Robust Neural Control
Background

Robust control with neural networks is most often studied within the reinforcement learning (RL) paradigm, where deep policies have achieved impressive results in games such as Go, chess, and StarCraft, as well as in robotics and continuous control. Despite these successes, RL typically depends on carefully engineered reward functions, extensive interaction with the environment, and substantial hyperparameter tuning, which can hinder scalability and real-world deployment.
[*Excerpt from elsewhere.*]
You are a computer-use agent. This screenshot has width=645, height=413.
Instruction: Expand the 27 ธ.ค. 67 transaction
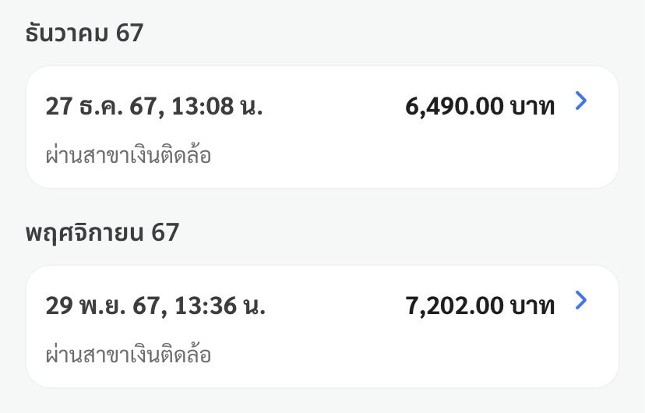323,127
In this project, we explore an alternative direction that builds on our recent work on NeuralODEs [1], [2]. Rather than learning policies through trial-and-error, we start from deterministic neural controllers and directly optimize their robustness to uncertainty. By embedding uncertainty-aware objectives into differentiable dynamical models, we aim to bypass training the uncertain control problem from scratch while retaining the expressive power of neural policies.
Project Goals
We are developing Robust NeuralODEs, a framework for enhancing pre-trained neural controllers so they remain reliable in the presence of uncertain initial conditions, model parameters, and disturbances. Instead of learning a new policy from scratch, we propagate uncertainty through differentiable system dynamics and directly minimize measures of terminal state dispersion.
Our approach corrects specifically a pre-trained deterministic system to reduce sensitivity to uncertainty. This shifts the focus from policy learning to policy strengthening, enabling neural controllers that are more stable, predictable, and suitable for deployment in safety-critical, real-world systems.
References
[1] Acciarini, G. Space Trajectory Design in Uncertain Environments. PhD Dissertation, University of Surrey, 2025.
[2] Izzo, D., Origer, S., Acciarini, G., & Biscani, F. “High-order expansion of neural ordinary differential equation flows.” Science Advances, 11(51), 2025.